- ENTRIES SHOWN
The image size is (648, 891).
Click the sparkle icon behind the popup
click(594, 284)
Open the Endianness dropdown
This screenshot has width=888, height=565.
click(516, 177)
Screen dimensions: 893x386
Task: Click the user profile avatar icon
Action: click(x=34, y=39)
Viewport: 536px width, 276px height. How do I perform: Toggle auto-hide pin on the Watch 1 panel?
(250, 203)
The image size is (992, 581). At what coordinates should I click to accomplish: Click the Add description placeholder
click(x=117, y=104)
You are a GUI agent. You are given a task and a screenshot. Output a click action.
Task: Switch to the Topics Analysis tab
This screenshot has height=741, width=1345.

* * *

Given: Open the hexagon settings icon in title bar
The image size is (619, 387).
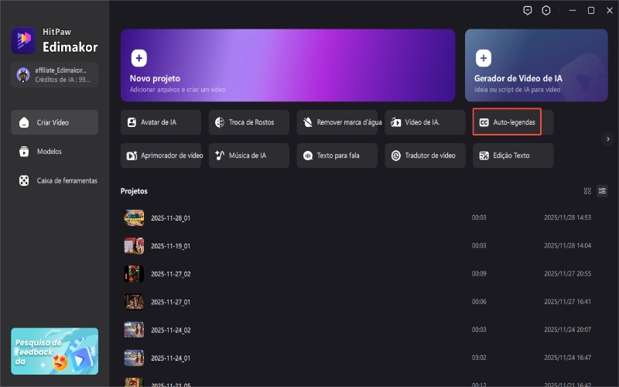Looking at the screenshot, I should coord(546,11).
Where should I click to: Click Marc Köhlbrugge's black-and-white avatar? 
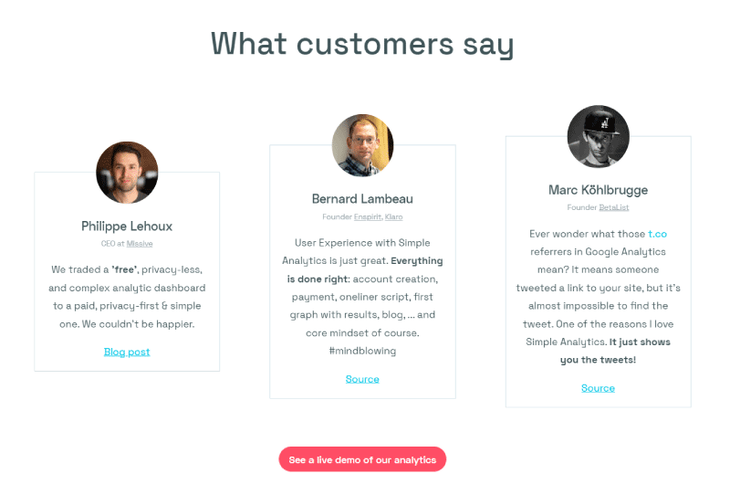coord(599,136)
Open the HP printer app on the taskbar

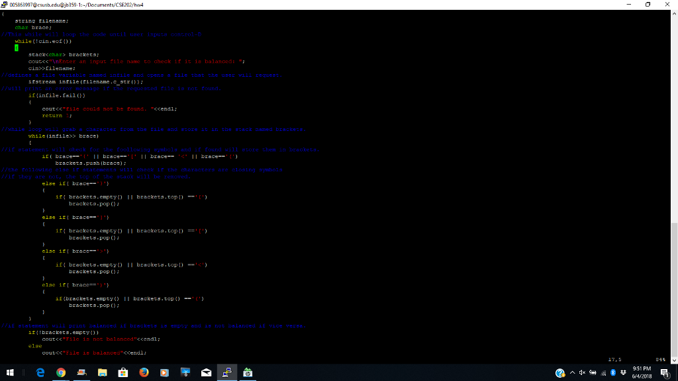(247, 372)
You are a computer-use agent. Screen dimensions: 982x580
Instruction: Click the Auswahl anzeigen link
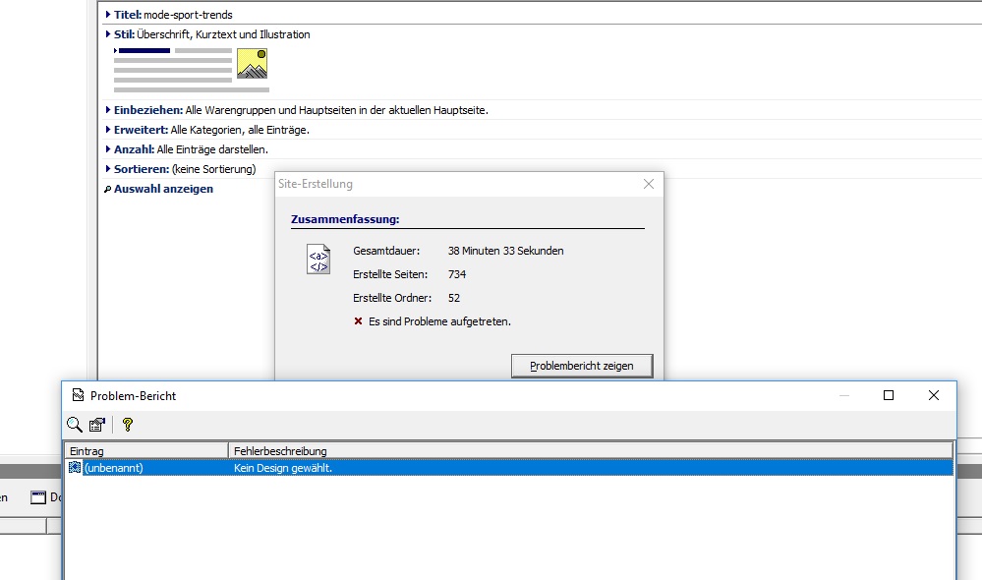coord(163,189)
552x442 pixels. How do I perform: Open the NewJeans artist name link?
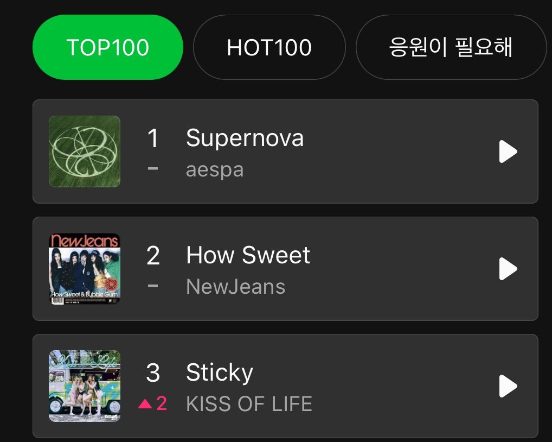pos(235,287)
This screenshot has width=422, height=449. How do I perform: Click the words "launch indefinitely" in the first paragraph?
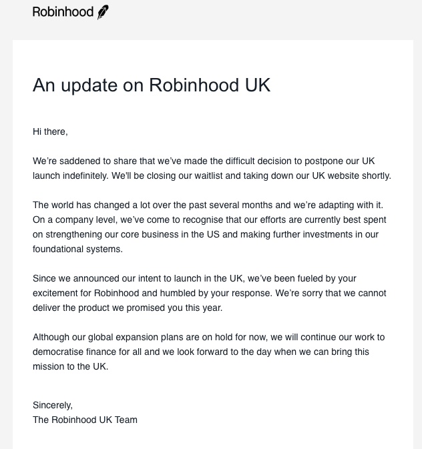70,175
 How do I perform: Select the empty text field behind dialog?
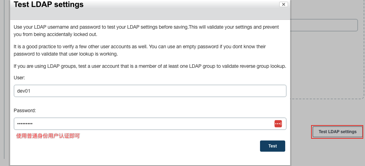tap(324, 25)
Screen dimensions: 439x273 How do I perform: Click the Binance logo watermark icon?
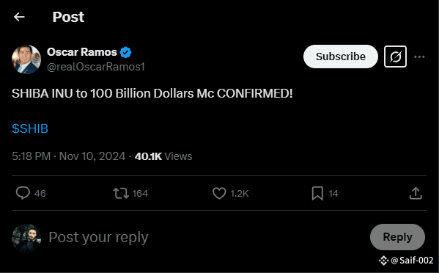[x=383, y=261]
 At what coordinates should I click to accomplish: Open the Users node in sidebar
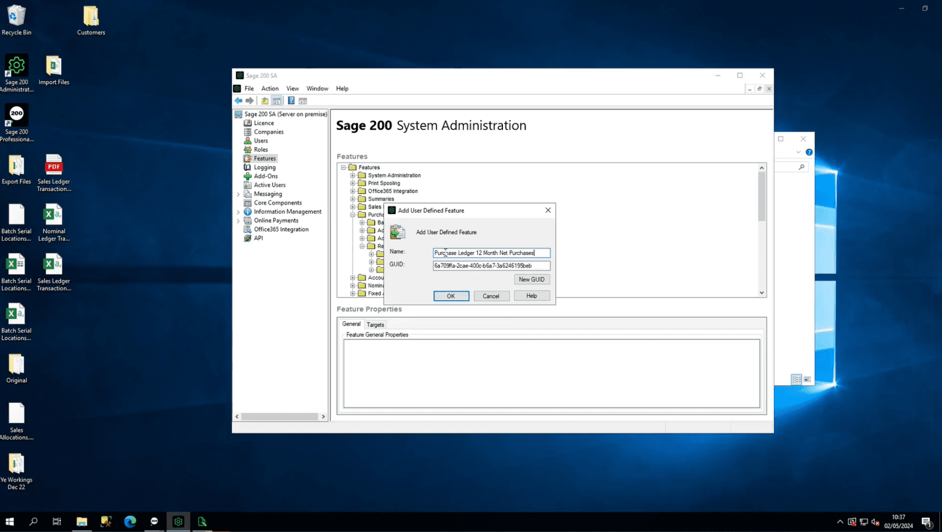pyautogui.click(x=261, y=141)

==

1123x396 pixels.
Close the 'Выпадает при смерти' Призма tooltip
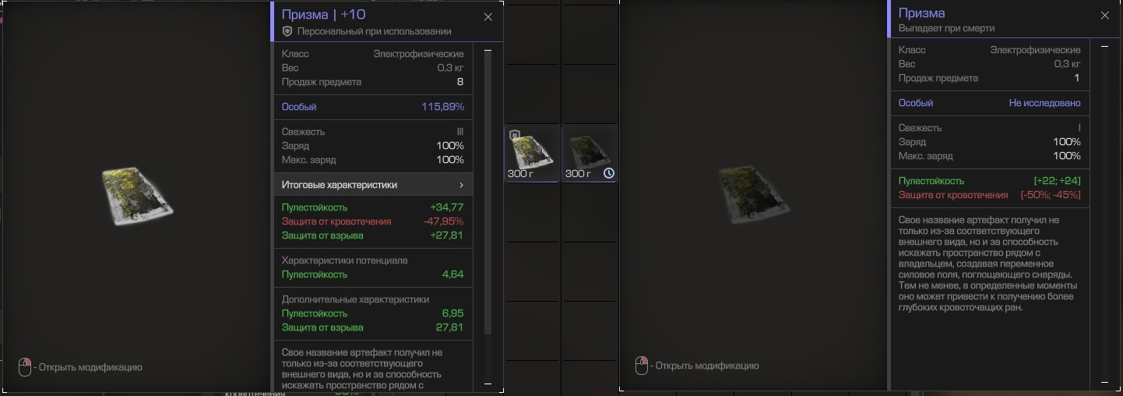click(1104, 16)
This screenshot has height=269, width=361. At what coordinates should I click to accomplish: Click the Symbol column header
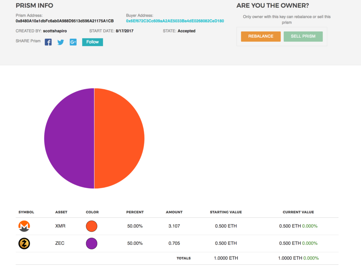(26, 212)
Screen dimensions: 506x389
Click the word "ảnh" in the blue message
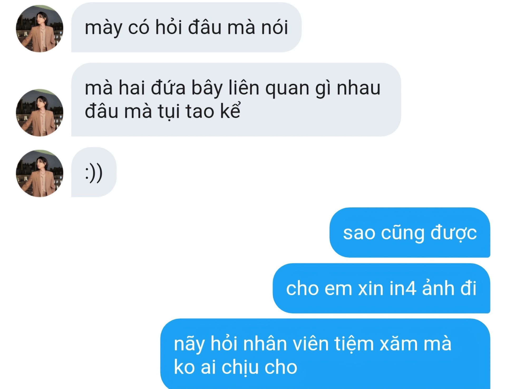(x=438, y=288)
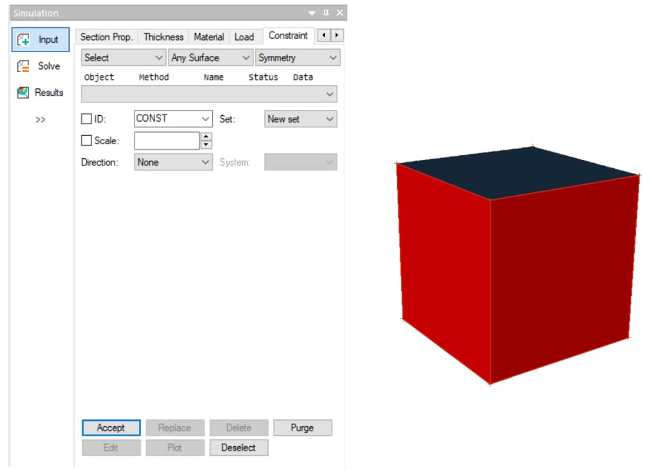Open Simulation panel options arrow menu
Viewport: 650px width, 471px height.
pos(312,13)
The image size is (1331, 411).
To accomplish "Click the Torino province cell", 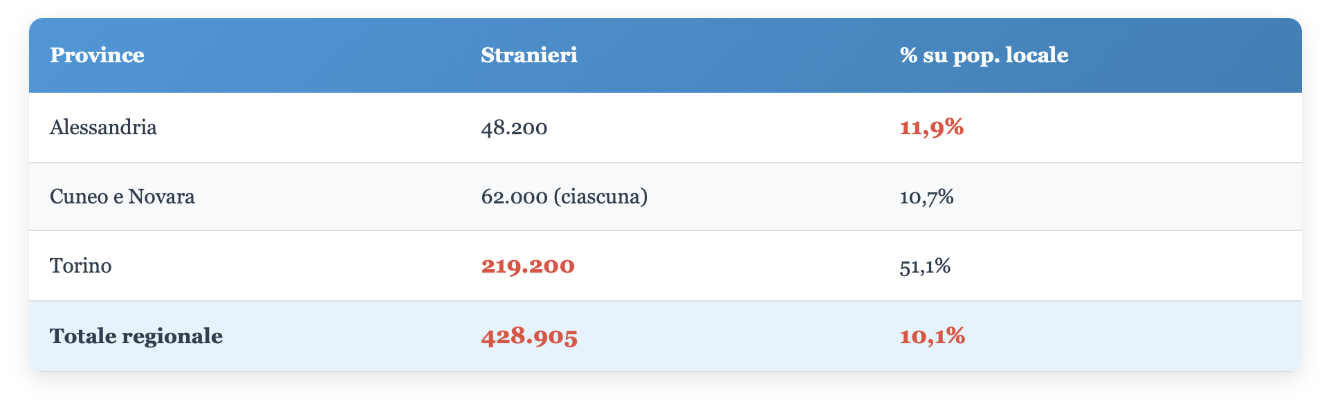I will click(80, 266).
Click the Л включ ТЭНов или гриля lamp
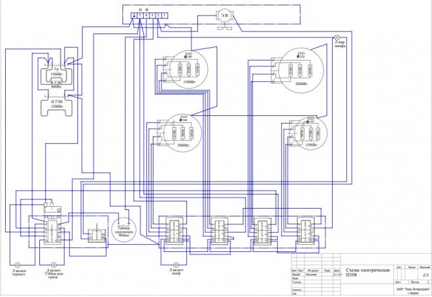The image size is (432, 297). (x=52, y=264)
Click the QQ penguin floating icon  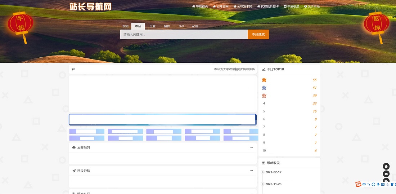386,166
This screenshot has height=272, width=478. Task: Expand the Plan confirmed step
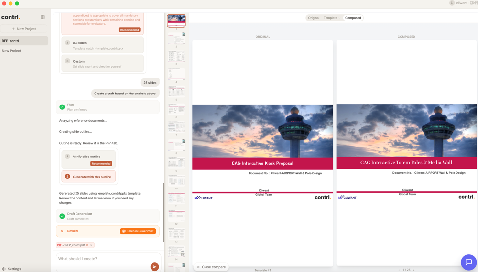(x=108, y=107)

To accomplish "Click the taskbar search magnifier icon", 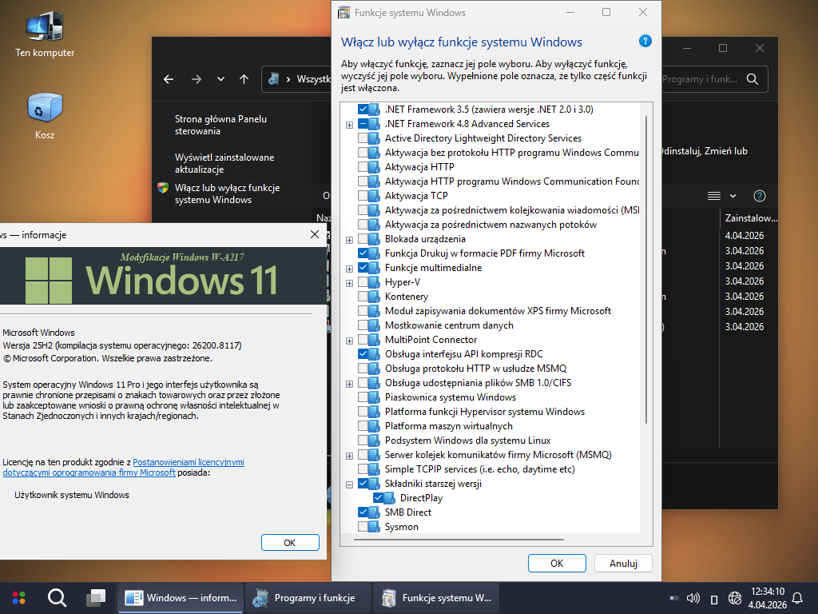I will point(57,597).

- THE PROBLEM
Working from the material above, retype exactly the lines from the one with "The image size is (648, 891)." through the one with "This screenshot has height=741, width=1345.", both included, and only those lines.

- TASK RESPONSE
The image size is (648, 891).
Click the sparkle icon behind the popup
click(594, 284)
Open the Endianness dropdown
This screenshot has width=888, height=565.
click(516, 177)
Screen dimensions: 893x386
Task: Click the user profile avatar icon
Action: click(x=34, y=39)
Viewport: 536px width, 276px height. How do I perform: Toggle auto-hide pin on the Watch 1 panel?
(250, 203)
The image size is (992, 581). At what coordinates should I click to accomplish: Click the Add description placeholder
click(x=117, y=104)
You are a GUI agent. You are given a task and a screenshot. Output a click action.
Task: Switch to the Topics Analysis tab
This screenshot has height=741, width=1345.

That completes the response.